## TEXT SEGMENT
▬▬▬
15 Ted Craig May 3, 2011 at 12:09 pm

Are they Mexican?

16 Alvin May 3, 2011 at 3:57 pm

That’s true of all immigrants who come here to work.

17 tom3 May 3, 2011 at 10:32 am

Tyler, this is entirely consistent with the (probably false) idea that Mexicans have no work ethic and just laze around and do things very slowly.

The study says Mexicans do 3 hours every day of ‘unpaid’ ‘work’, versus about 1 hour and 20 minutes for South Koreans! And as far as I can tell from the OECD public summary, it says nothing at all about how hard anyone works.

You may know from your personal experience that many Mexicans have a good work ethic. The study results add nothing to that, as far as I can tell from the OECD public summary.

Also, I think the best point of comparison would be Brazil. But it looks like the OECD has only incomplete information on Brazil.

Finally, the OECD does not make the report available to the public. It’s only available to ‘journalists’ who call and log-in to a password-protected media relations website. Does any blogger want to support the OECD’s goal of managing access to its reports? Does any journalist want to make it public, or have they agreed to restrictions? The Post deals with it by linking to the OECD site that gives you the media contact phone number and a PR summary.

Doubly-finally, the Post article invents a new word-manana. I hope it rhymes with banana.

18 Gnarledhands May 3, 2011 at 10:48 am

Anyone who claims Mexicans (whether immigrants or second generation) have no work ethic has never been an employer of blue collar workers. You get more than you pay for and if you are good to them, they are good to you.

19 Jim May 3, 2011 at 11:05 am

“Mexicans work an average of ten hours a day, paid and unpaid labor, even though the country is far from the world’s poorest.”

Paging Fox Butterfield….

20 Rahul May 3, 2011 at 11:26 am

What’s the meaning of “unpaid labor”? If I spent an hour mowing my lawn does it count?

21 TD May 3, 2011 at 3:55 pm

Yes. So, does cooking at home, washing clothes, etc. I believe in the original report, even shopping is considered work.

22 doctorpat May 5, 2011 at 12:07 am

I believe in the original report, even shopping is considered work.

Please don’t tell my wife that!
▬▬▬
Word and element location records
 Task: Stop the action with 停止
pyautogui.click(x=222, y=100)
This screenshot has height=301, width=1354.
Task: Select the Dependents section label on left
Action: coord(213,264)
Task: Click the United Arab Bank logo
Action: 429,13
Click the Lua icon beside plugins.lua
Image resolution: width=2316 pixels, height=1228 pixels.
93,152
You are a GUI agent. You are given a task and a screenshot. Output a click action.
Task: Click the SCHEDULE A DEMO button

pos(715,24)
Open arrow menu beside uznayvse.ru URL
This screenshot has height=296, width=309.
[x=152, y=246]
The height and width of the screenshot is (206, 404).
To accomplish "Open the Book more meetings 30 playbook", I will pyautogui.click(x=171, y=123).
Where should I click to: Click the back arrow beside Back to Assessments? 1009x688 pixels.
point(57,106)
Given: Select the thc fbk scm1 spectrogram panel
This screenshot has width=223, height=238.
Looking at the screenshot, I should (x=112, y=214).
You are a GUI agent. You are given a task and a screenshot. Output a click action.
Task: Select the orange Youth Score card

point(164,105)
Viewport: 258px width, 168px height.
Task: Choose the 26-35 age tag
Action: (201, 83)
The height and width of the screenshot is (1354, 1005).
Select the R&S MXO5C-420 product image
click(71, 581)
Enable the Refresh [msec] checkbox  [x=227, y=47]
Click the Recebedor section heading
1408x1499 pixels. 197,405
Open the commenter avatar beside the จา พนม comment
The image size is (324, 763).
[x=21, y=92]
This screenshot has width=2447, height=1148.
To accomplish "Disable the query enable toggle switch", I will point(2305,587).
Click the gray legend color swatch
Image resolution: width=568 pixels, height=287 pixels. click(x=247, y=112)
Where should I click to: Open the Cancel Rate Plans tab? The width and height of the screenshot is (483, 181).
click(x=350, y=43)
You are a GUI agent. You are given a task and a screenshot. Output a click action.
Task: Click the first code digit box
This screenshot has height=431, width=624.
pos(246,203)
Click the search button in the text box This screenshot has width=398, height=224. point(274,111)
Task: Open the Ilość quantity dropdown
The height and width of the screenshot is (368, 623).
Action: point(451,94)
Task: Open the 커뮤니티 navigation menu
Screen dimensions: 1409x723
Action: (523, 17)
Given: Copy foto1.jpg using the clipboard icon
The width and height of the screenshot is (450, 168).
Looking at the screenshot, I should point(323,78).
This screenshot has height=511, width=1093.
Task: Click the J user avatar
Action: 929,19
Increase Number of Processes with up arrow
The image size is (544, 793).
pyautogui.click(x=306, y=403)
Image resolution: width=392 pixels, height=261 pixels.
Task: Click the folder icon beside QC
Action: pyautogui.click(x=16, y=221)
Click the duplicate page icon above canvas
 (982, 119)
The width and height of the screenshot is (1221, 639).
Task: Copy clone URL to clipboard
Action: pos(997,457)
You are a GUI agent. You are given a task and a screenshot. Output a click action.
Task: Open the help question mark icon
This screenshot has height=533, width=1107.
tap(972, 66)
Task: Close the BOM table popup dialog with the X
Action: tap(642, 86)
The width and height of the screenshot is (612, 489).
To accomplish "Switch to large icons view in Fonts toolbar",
▬▬▬
## TO DO
**1)** Translate this sentence from the comment thread on the OECD work-hours study into Spanish: "Also, I think the best point of comparison would be Brazil."
**2)** Write what comes next in the comment thread on the OECD work-hours study, starting after its final comment.
The records have no connection to the text.

## RESULTS OF THE TASKS
**1)** Además, creo que el mejor punto de comparación sería Brasil.

**2)**
23 axa May 3, 2011 at 11:43 am

an opinion as a mexican: many people has a strong work ethic, the problem is the lack of creativity and entrepeneurship you find in the post-socialist countries. lots of people behave like bureaucrats, arrive at job early, do lots of stuff during the day, leave late, but they never question themselves about the added value of their work at the end of the day.

ps. i’m posting during my working hours.

24 Xmas May 5, 2011 at 2:13 am

I agree to something like that. It was hard to the the Mexicans (IT/Business Office folks) I worked with to work with you on things tangential to their job. You send them an email and it would take them a day or more to answer. The concept of “Do something quick for me” isn’t there. If you need to talk with someone for 5 minutes to get an answer for a question, it’s like pulling teeth to make that happen. But if you go up the chain of command, and they get instructions from a manager to talk to you, then they get in touch with you.

25 Eric May 3, 2011 at 12:29 pm

I’m wondering if Steve Sailer is going to show his face on this comments page…

I imagine the only thing worse than doing 10 hrs/day work for your entire life for terrible wages would be to work 10 hrs/day for your entire life and then have Steve Sailer say you’re lazy and stupid, and don’t deserve to live in America. And if you try and protest against his ideas, witness him tar you with smears about “political correctness”.

26 Rahul May 3, 2011 at 2:00 pm

Hear hear.

27 Bob Montgomery May 3, 2011 at 3:09 pm

>>tar you with smears

Pot, kettle.

28 Tom May 3, 2011 at 3:11 pm

You may be correct, but it would be interesting if anyone would counter him with actual facts.

29 Matt May 3, 2011 at 12:41 pm

If I have a repair job in a shipyard there’s no ethnic group I’d rather see than Mexicans. They’ll work harder, longer, and in more extreme weather conditions than any other group I’ve had experience with.

30 Andrew May 4, 2011 at 5:45 am

But is this just because their country sucks?

31 Andrew May 4, 2011 at 5:49 am

For example, I blow the doors off the average Mexican and work in terrible conditions relative to the type of work I’m doing. The first thing I do is improve the conditions. Tolerating bad work conditions may not be that great on net.

32 axa May 3, 2011 at 12:50 pm

if anybody can read spanish this a really good article about the issue:

“Mexicans are not lazy, we are useless, not productive.”

http://www.eluniversal.com.mx/columnas/89411.html

33 Henry May 3, 2011 at 1:59 pm

Well, there is a big variation on works ethic, both regional and by industry. Residents of Mexico City can speak for themselves.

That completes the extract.